There are five new entries this week, plus a couple of re-entries from records hovering around the 40 mark. The seven tracks making way for them:

  • “Cuff It” by Beyoncé, which has been hovering in and out of the top 40 since the new year.
  • “Lost” by Linkin Park, which got a week at 18; it was always likely to be a fanbase record.
  • “Pointless” by Lewis Capaldi, a former number 1.
  • “Me & You” by Central Cee, after a single week at 31. That’s a bit surprising.
  • “Golden Hour” by JVKE, which peaked at 19 and managed 9 weeks in the top 40 in total – it would have been longer if it hadn’t been shunted aside during Christmas.
  • “Psycho” by Anne-Marie & Aitch, which peaked at 5.
  • “Call Me What You Like” by Lovejoy, after a week at number 32.

On the album chart, all this week’s new entries are in the top 10:

1. Pink – “Trustfall”

This has actually produced two hit singles, which is pretty impressive for someone whose first hit “There You Go” was in 2000. It’s her fourth number 1 album – her previous two studio albums also made number 1, as did 2008’s “Funhouse”. But all her studio albums since 2002 have made the top 5.

2. Inhaler – “Cuts & Bruises”

The follow-up to 2021’s number 1 debut “It Won’t Always Be Like This”. They were a bit unlucky to go up against Pink, really.

3. Those Damn Crows – “Inhale/Exhale”

Their third album.
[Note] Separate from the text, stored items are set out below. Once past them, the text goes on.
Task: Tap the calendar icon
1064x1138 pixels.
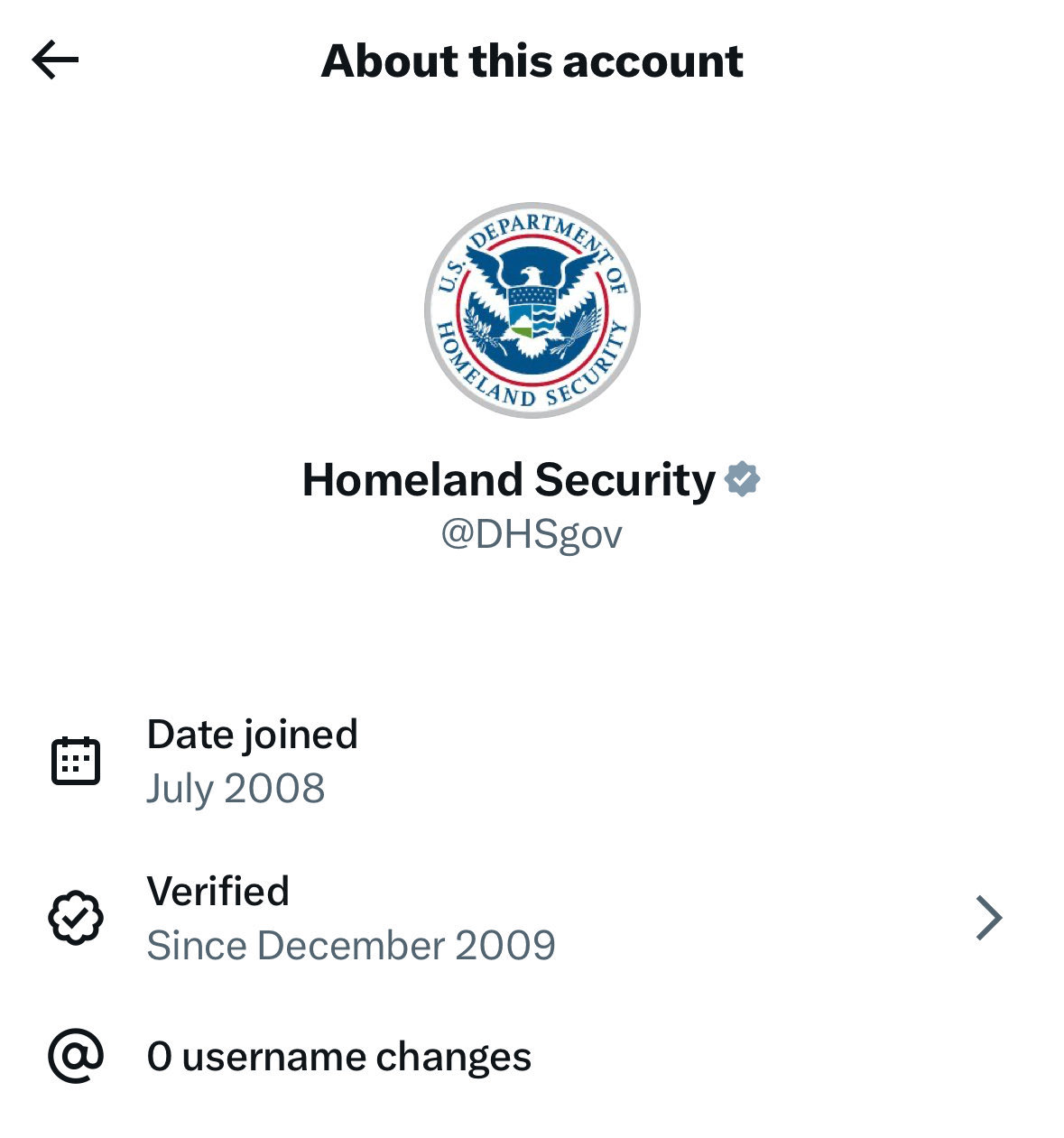Action: pos(76,761)
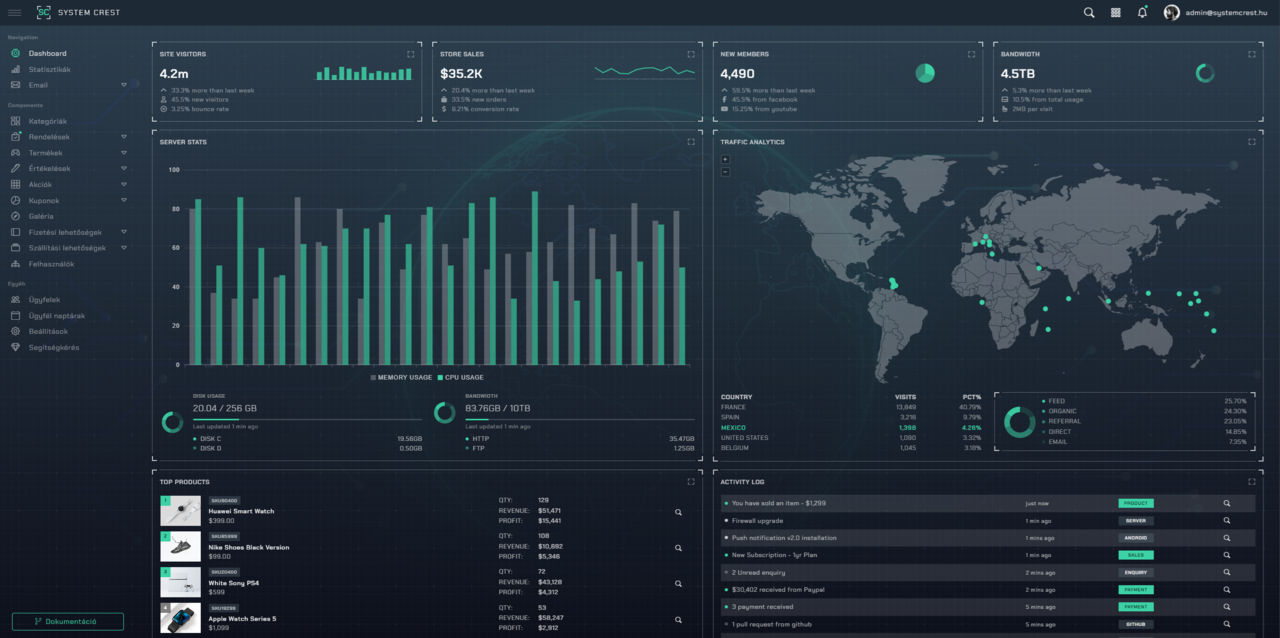Expand the Server Stats panel to fullscreen

point(691,142)
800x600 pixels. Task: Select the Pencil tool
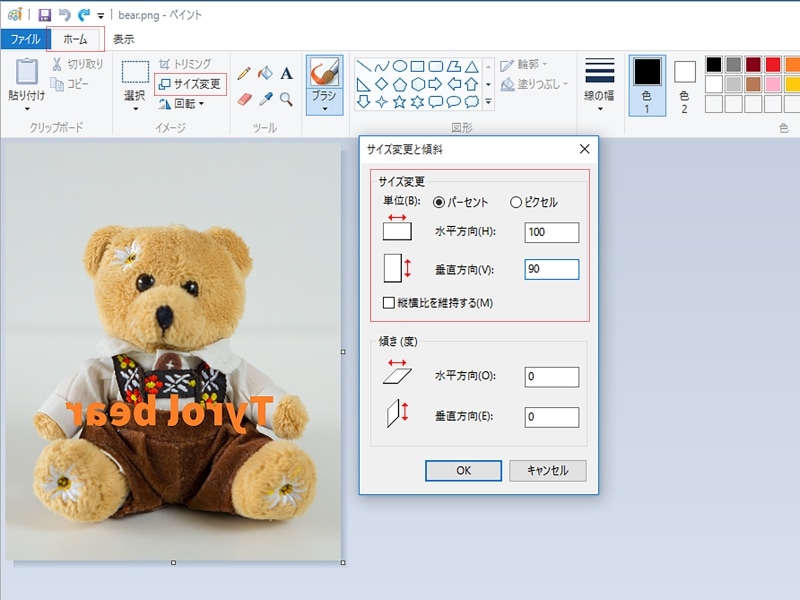coord(244,74)
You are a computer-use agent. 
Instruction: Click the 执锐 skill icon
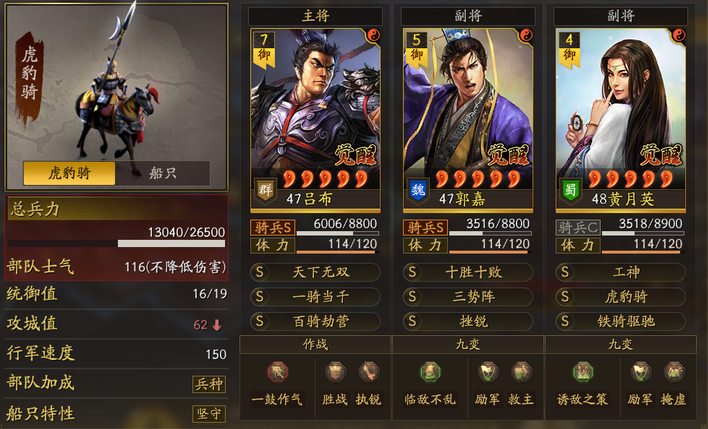pos(368,372)
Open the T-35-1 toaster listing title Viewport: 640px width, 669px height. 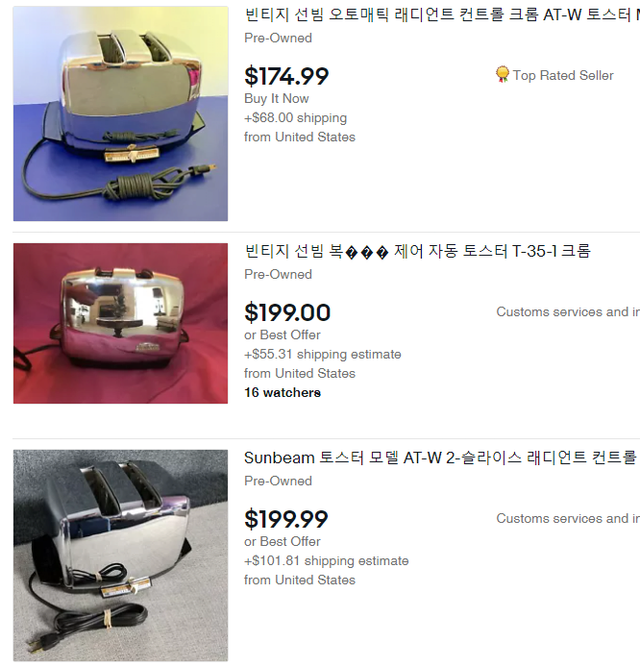pos(417,251)
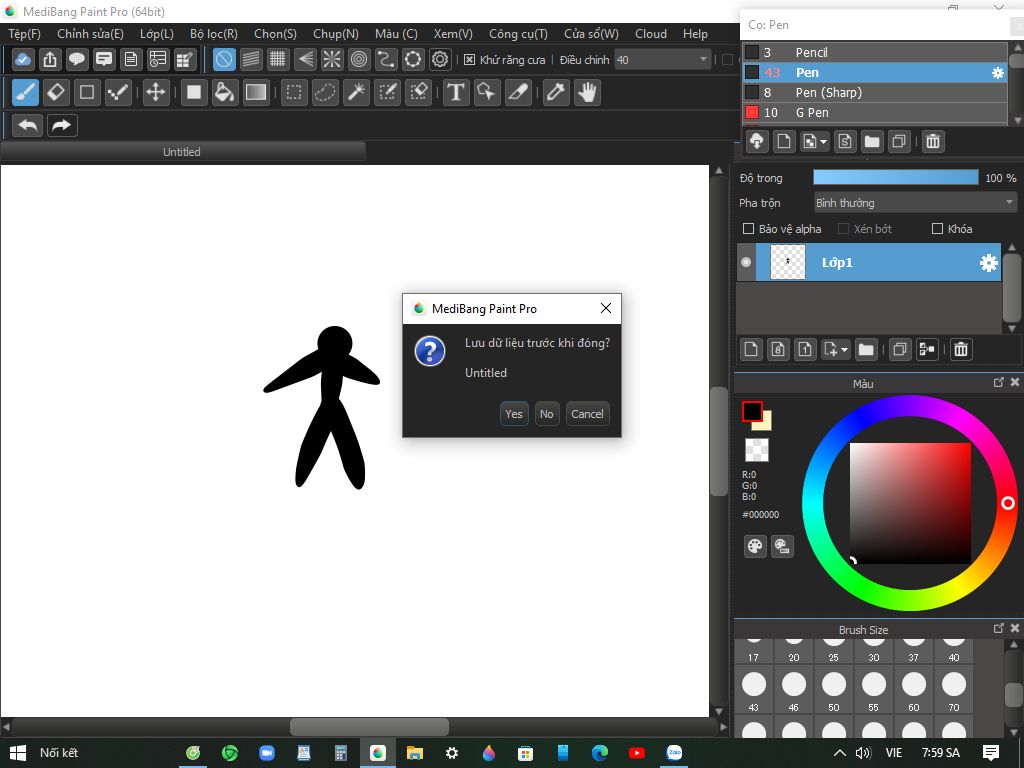Hide Lớp1 layer visibility

pos(746,263)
The first didn’t chart, the second made number 14.

6. Orbital – “Optical Delusion”

A little surprisingly, this is the highest placing Orbital album since 1999’s “The Middle of Nowhere” – in fact, they haven’t made the top 10 since then. There are some oddities on this one – a collaboration with Sleaford Mods, and the above track with the Mediaeval Baebes singing “Ring a Ring a Roses” in some sort of Covid thing. (No, I didn’t know the Mediaeval Baebes were still going either.)

 

Bring on the comments

  1. K says:

    The Orbital album was somewhat aggressively pushed for the album charts by locking down three bonus tracks as Amazon.co.uk CD exclusives. You literally cannot get them outside the UK.

  2. Mika says:

    That Ayra Starr song is great! I’m not sure I’d ever have listened to it were not for the fact that I read your chart posts, so thanks Paul!

  3. Yes, Orbital went full 90’s Marvel with this release. Multiple different variants of the album were released, and it’s been quite a task to work out which exclusives were on which release.

    I’m surprised there wasn’t a holofoil variant, or a collaboration with Wolverine.